Draghi beerdigt den Raubtierkapitalismus

Und die Börse geht durch die Decke. Wer hätte das gedacht? Die Banken haben sich sicher gefühlt, und da kommt plötzlich ein kleiner Italiener und zeigt ihnen, wo der Hammer hängt, mit Negativzinsen. Bunkern von Geld, damit also könnte es vorbei sein.

Und ja, wie das immer so ist, es geht nicht ohne, dass irgendjemand darunter leidet, es wird vermutlich die Kunden treffen, vorerst, denn irgendwie werden Banken versuchen, sich ihre „Verluste“ da zurück zu holen, wo man glaubt, die Menschen könnten sich nicht wehren.
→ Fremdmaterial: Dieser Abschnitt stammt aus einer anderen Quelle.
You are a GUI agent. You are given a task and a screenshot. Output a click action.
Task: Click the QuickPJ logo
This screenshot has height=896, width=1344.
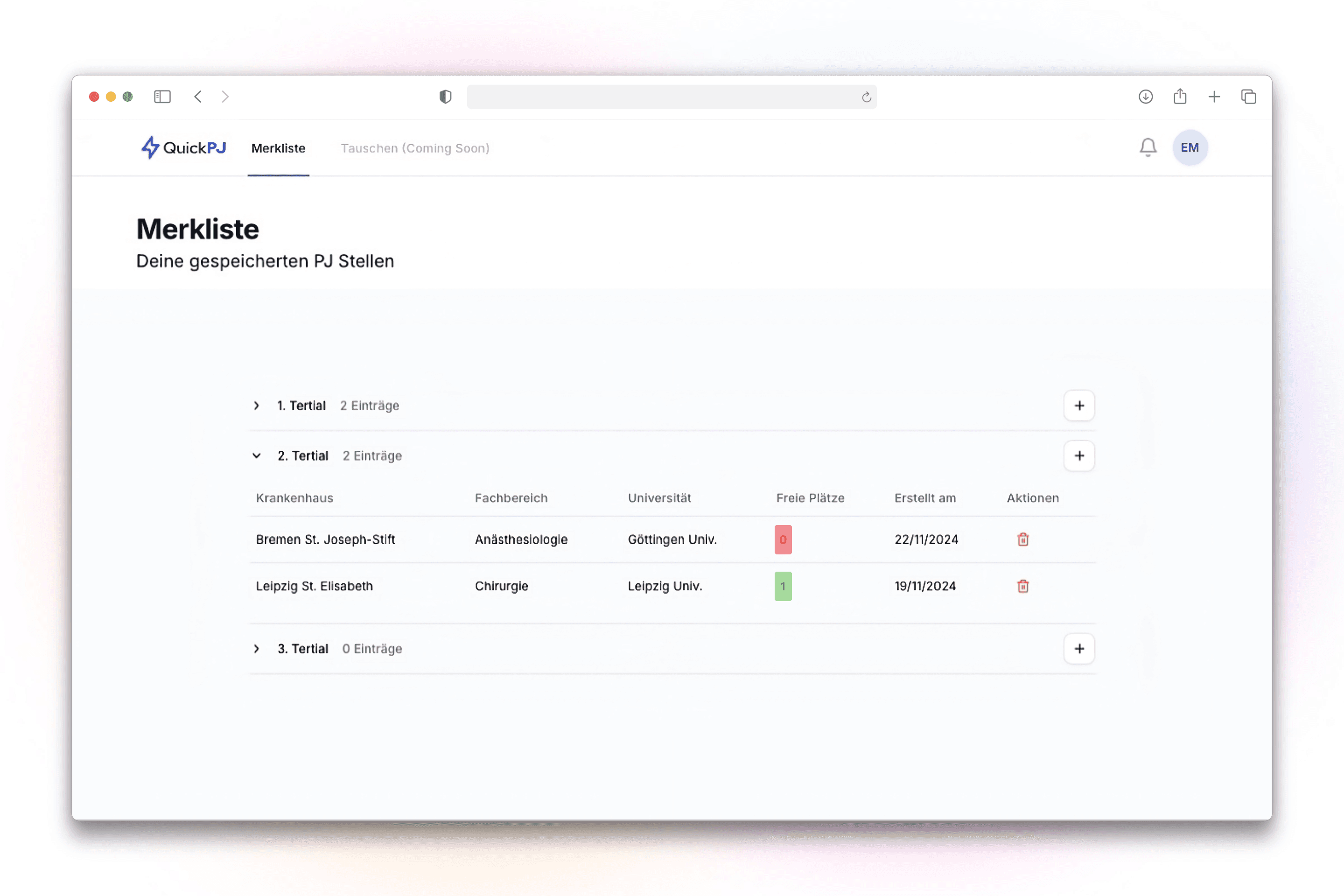click(x=183, y=147)
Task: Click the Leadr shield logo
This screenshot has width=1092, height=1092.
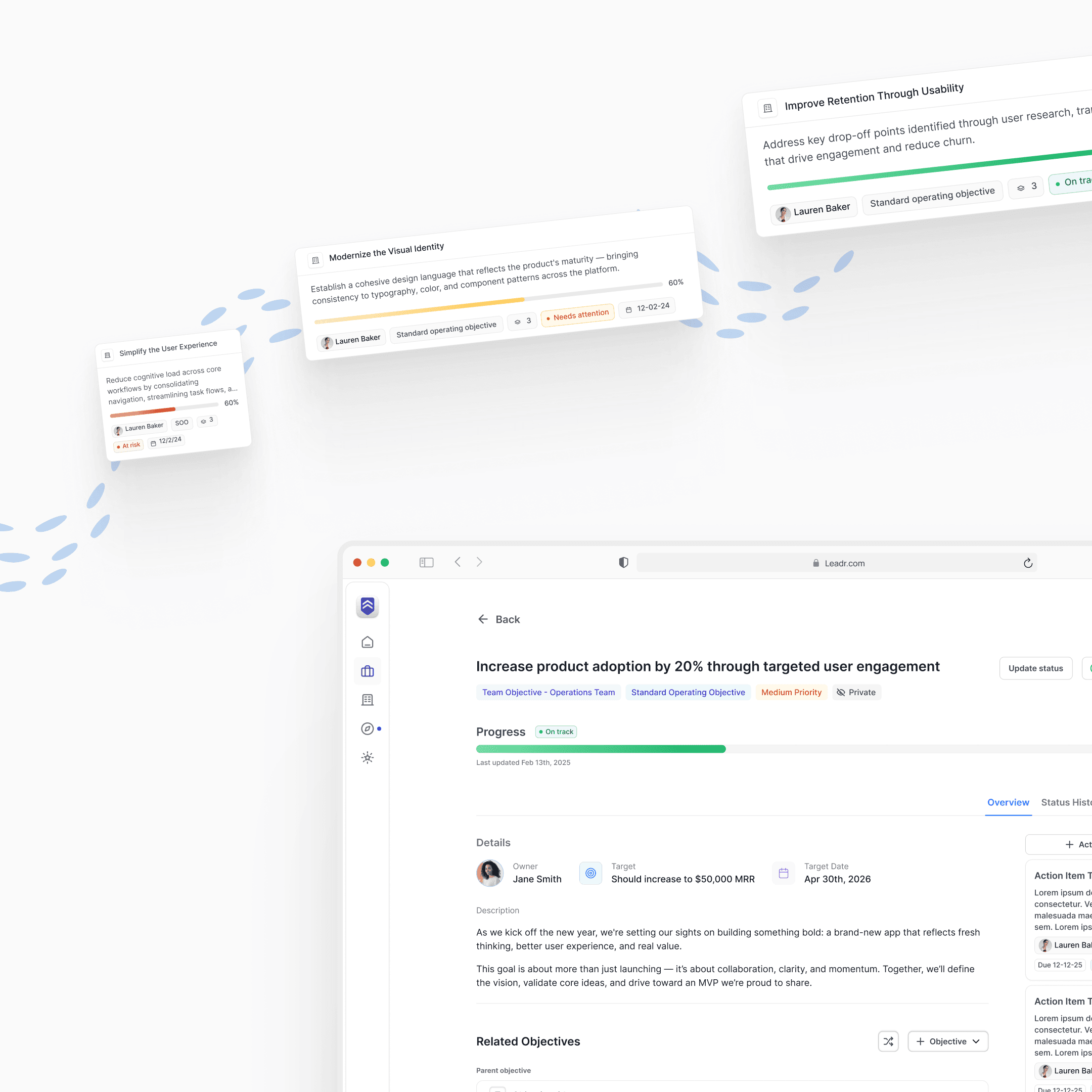Action: pos(368,606)
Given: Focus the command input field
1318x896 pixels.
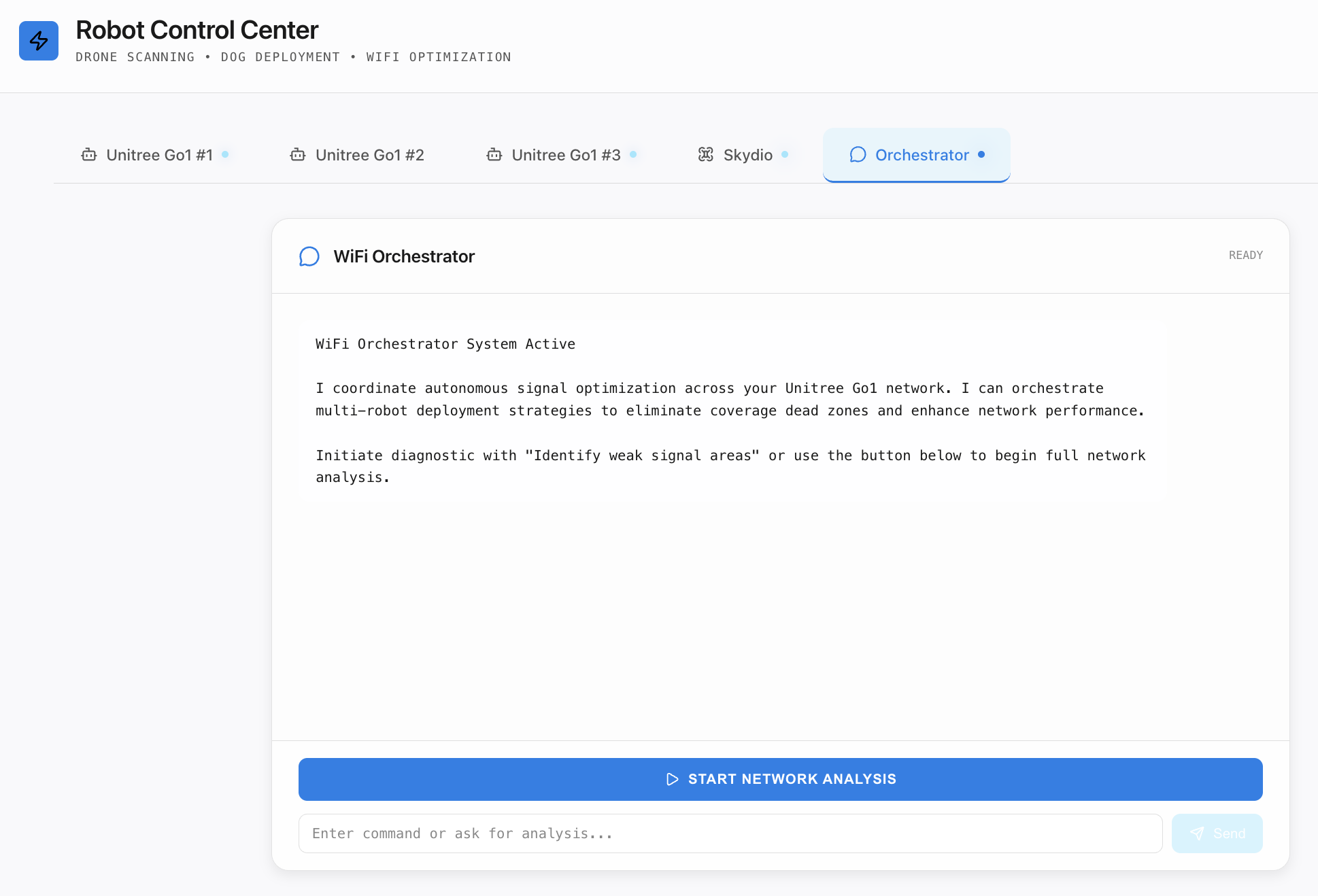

Und doch, nicht alleine Draghi, auch der Europawahl wird zu verdanken sein, all jenen also, die da mehr oder wenig missmutig oder auch wütend hingestapft sind, dass die in Brüssel regierenden auch dem über kurz oder lang ein Ende bereiten werden, indem sie eventuell im Sinne der Kunden regieren und einen Höchstzinssatz festlegen. Mit dem Raubtierkapitalismus wird es langsam aber sicher ein Ende haben.

Auch wechseln immer mehr Menschen ja derweil ihr Bankinstitut und gehen dahin, wo der erhobene Zinssatz eben nicht an Wucher grenzt. Zögerlich zwar noch, aber auch das wird sich ändern.

Das Motto, der Markt wird das schon von alleine regeln, in zumindest dem Fall der Banken hat es eben versagt, und nun lehrt sie eben ein „kleiner“ Italiener das Fürchten.

So ein klitzekleines Bißchen also macht Brüssel doch Sinn, zumindest, was dieses Thema betrifft. Und ja, es gibt immer Verlierer bei jedem Umbruch, aus meiner Sicht kann ich damit leben, dieser Schritt ist noch immer etwas weniger hart, als wenn im Rahmen einer Krise wegen Bankenrettungen viele Menschen ihre Arbeitsplätze verlieren.

Ich weiß, ich weiß, die, die jetzt Verluste einfahren, die werden mich prügeln, doch auch das geht irgendwann vorbei, irgendwer musste einmal irgendwann durchgreifen, auch an dieser Stelle.

Und wenn etwas Zeit vergangen sein wird, dann wird sicher rückblickend erkennbar sein, dass Draghis heutiger Schritt dem Wirtschaftssystem ein etwas sozialeres Gesicht gegeben hat, ihm eine Verjüngungskur, ein Lifting verpasst hat, auf dass wir wir zu lange gewartet haben.

Und wenn jetzt Brüssel der überteuerten Energiewende und den Konzernen, die ähnlich wie Banken meinten, bis zum Sanktnimmerleinstag ihren Abschied sich bezahlen lassen zu dürfen, weil ihnen eine starke Lobby eigene Gesetze schrieb, die genau das beinhalteten, einen Dämpfer verpasst, die noch immer meinen, bei einem Wechsel vom Pferderfuhrwerk hin zum Auto müsse man die Besitzer der Pferde entschädigen, der hat den Ruf der Zeit und die Protestwähler, der hat die Zeitenwende nicht verstanden.

Vielleicht dreht Brüssel ja langsam den Spieß um, und macht doch noch die zu Gewinnern, denen man einst eine bessere Zukunft in einem vereinten europäischen Staatenverbund versprochen hatte, die Menschen. Ich jedenfalls gehöre zu denen, die sich gerne von einem „Besseren, sozialeren Europa“ überzeugen lassen würden, schon im Sinne unserer Kinder und Enkel, denn alleine das führt zu einem friedlichen Zusammenleben und zum Erhalt dessen, was die Vorväter sich gedacht hatten, als sie nach dem 2. Weltkrieg ihre Unterschriften unter den Erstvertrag setzten.

Warten wir es ab, wir leben in einer spannenden Zeit, auch wenn das derzeit für viele noch nicht ersichtlich und spürbar ist. Gut Ding will eben Weile haben, und eine Umkehr, wenn man auf falschen Wegen wandert hat noch niemandem geschadet, im Gegenteil.